إن التناول الحسي الإبداعي لعبد اللطيف لعابي، هو الوقوف بالضرورة أمام مسار الشاعر الذي يربطه بالإنسان وتتأكد هذه الازدواجية في الهوية بداية من التسعينات وتبلغ ذروتها من حيث الحيوية الشعرية في نهاية القرن العشرين، ليلج بصفة راسخة من حيث الإبداع خلال القرن الواحد والعشرين. ونحن نعالج في هذا المقال قضية الترحال السنوي الذي اتصف به لعابي وسنرى في الوقت نفسه الإجراءات التي سلكها في إنجاز روائعه الشعرية.

Aborder l’aventure créatrice d’Abdellatif Laâbi, c’est se retrouver forcément face à un parcours où le poète rejoint l’homme. Cette identité à double versant s’affirme à partir des années soixante, elle s’épanouit et atteint sa maturité pour couvrir de sa verve poétique la fin du XXe siècle et entrer de plain-pied dans le XXIème siècle.
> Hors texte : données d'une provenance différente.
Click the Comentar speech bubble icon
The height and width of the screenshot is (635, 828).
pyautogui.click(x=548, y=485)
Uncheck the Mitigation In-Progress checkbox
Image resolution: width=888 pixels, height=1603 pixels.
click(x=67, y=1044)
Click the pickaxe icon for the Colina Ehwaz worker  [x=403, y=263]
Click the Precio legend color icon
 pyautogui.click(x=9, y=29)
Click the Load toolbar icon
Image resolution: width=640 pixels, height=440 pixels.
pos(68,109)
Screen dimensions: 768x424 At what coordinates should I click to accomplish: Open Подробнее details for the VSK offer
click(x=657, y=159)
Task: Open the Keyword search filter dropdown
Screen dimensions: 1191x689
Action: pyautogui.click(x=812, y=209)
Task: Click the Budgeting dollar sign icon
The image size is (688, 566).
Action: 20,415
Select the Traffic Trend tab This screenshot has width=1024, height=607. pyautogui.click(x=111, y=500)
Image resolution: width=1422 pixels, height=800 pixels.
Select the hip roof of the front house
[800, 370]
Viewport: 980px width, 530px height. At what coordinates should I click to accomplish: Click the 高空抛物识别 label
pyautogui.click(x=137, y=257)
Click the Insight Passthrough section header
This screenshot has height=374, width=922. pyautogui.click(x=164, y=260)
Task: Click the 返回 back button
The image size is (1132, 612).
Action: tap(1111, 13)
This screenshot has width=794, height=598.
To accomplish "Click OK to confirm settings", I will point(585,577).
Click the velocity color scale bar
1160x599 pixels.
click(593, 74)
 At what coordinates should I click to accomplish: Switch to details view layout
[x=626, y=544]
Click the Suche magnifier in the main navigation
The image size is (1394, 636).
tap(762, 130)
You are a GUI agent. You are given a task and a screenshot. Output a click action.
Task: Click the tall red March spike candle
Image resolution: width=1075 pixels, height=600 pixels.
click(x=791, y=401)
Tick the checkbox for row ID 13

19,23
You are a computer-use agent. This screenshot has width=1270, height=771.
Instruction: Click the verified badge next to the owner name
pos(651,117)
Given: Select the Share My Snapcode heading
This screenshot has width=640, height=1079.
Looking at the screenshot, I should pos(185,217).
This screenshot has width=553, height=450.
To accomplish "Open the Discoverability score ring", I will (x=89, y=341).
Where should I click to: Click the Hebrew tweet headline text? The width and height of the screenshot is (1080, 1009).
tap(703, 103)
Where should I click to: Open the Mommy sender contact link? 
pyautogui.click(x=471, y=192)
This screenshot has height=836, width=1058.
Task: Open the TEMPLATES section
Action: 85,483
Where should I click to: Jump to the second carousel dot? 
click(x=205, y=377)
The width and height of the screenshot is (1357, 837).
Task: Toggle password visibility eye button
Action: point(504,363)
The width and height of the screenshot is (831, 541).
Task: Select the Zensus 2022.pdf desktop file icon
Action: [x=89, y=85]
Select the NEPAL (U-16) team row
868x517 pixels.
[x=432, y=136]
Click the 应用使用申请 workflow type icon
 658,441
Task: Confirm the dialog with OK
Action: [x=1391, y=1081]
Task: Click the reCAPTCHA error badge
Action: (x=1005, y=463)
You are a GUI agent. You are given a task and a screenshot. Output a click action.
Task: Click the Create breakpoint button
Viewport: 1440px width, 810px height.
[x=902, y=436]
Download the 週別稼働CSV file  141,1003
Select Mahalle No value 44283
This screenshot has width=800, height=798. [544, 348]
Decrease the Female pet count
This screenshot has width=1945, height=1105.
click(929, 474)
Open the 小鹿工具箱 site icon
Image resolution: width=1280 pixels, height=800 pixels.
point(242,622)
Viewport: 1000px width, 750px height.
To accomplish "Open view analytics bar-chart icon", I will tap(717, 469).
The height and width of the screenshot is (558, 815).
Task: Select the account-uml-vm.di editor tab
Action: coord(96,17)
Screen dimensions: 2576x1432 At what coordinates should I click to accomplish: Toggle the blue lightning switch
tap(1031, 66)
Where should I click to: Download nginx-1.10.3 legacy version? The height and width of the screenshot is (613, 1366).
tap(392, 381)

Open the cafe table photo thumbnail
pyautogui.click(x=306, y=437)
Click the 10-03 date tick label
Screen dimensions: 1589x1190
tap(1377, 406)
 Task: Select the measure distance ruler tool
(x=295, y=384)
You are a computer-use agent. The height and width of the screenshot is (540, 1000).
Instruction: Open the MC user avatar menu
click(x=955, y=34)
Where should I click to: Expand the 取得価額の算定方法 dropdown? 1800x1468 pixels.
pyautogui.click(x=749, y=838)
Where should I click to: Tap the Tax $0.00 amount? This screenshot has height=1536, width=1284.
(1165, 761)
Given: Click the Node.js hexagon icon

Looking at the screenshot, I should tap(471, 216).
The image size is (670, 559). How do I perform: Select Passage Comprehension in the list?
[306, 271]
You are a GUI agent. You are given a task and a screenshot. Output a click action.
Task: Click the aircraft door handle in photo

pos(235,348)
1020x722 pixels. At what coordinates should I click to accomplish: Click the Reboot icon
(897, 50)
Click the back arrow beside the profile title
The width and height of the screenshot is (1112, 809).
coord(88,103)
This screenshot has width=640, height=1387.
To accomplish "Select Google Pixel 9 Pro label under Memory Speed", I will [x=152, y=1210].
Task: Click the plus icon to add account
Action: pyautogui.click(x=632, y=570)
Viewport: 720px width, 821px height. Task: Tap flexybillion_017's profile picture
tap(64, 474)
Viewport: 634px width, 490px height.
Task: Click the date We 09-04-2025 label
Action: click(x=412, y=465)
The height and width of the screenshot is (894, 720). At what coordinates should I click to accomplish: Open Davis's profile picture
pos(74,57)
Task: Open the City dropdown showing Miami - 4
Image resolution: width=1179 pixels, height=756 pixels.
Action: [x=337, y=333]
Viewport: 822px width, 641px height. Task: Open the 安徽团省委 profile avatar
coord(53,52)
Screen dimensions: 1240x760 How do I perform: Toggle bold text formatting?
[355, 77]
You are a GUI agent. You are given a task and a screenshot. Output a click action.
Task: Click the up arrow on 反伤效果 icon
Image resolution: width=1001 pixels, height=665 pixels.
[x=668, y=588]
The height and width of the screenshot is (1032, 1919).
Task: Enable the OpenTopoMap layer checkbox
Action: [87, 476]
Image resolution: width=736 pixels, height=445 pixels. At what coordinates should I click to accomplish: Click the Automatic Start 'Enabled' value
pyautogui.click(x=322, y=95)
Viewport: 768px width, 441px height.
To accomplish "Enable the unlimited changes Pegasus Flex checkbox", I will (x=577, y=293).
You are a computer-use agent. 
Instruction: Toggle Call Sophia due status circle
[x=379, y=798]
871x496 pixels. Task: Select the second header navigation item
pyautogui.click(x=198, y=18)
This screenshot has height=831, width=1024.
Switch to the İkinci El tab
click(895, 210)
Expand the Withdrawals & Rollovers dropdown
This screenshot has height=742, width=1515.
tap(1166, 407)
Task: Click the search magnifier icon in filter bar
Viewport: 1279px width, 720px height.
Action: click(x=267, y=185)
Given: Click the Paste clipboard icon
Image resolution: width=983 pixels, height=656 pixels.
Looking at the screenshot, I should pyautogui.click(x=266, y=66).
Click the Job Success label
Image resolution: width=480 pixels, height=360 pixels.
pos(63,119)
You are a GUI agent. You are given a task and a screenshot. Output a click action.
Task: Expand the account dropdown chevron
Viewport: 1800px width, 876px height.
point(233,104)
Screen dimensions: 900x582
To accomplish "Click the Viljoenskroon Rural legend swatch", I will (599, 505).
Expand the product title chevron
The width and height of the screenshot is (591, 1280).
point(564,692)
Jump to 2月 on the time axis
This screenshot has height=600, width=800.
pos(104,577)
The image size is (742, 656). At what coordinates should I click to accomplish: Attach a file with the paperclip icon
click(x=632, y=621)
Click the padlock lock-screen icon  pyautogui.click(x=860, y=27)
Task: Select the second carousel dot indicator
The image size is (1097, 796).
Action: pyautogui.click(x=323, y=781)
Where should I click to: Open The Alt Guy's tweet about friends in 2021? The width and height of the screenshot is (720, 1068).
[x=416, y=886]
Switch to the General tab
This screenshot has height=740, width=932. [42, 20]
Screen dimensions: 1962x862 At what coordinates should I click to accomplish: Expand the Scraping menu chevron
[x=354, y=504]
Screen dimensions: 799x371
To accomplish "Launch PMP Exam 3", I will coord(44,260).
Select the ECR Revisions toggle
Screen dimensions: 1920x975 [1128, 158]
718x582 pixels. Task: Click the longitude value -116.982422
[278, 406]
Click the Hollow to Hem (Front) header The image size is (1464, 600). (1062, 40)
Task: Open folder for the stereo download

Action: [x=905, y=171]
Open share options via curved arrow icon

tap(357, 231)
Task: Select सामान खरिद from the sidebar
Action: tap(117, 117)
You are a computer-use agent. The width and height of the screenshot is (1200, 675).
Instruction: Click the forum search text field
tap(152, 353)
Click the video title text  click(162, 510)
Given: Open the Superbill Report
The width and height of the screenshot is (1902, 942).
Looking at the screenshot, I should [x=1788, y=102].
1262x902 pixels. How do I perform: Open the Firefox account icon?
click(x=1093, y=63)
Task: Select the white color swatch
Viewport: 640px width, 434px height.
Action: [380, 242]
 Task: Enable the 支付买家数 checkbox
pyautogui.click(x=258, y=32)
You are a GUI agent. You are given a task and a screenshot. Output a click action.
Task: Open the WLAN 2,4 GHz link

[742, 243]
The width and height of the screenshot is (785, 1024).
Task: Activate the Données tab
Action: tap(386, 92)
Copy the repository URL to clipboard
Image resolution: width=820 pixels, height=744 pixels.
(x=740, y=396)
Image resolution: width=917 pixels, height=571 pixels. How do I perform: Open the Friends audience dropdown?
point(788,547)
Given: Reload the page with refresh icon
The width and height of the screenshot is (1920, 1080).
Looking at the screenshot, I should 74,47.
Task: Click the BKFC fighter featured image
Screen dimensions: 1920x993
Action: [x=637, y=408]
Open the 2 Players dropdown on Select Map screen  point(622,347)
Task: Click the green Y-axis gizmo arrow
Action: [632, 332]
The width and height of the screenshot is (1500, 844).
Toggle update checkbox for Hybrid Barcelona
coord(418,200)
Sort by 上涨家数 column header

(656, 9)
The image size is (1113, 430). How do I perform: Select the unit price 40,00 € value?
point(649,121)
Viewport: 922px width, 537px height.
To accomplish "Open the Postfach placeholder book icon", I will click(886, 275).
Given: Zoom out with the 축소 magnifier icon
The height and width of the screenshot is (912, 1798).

Cette longue traversée se nourrit des combats dont elle a accouché. La première étape est marquée par la création de la revue Souffles en 1966. Artistes de tout bord et hommes de cultures nationaux, maghrébins et même étrangers ont été interpelés par cette nouvelle expérience. Le principe qui l’inspirait est une révision culturelle de l’ensemble des secteurs de la production intellectuelle. L’urgence d’injecter un sang nouveau dans un champ en pleine période de questionnement fut le but recherché durant ces fausses indépendances qu’a connues le Maghreb. L’objectif a été pleinement atteint. Néanmoins, il fallait mettre la main à la pâte, selon l’expression d’Abdellatif Laâbi. Et c’est ainsi qu’est venu l’étape de l’engagement idéologique durant laquelle le groupe Souffles, soutenu par des intellectuels de gauche, allait demander une réforme du système politique. Sauf que ladite réforme espérait octroyer au peuple maghrébin les droits tant attendus.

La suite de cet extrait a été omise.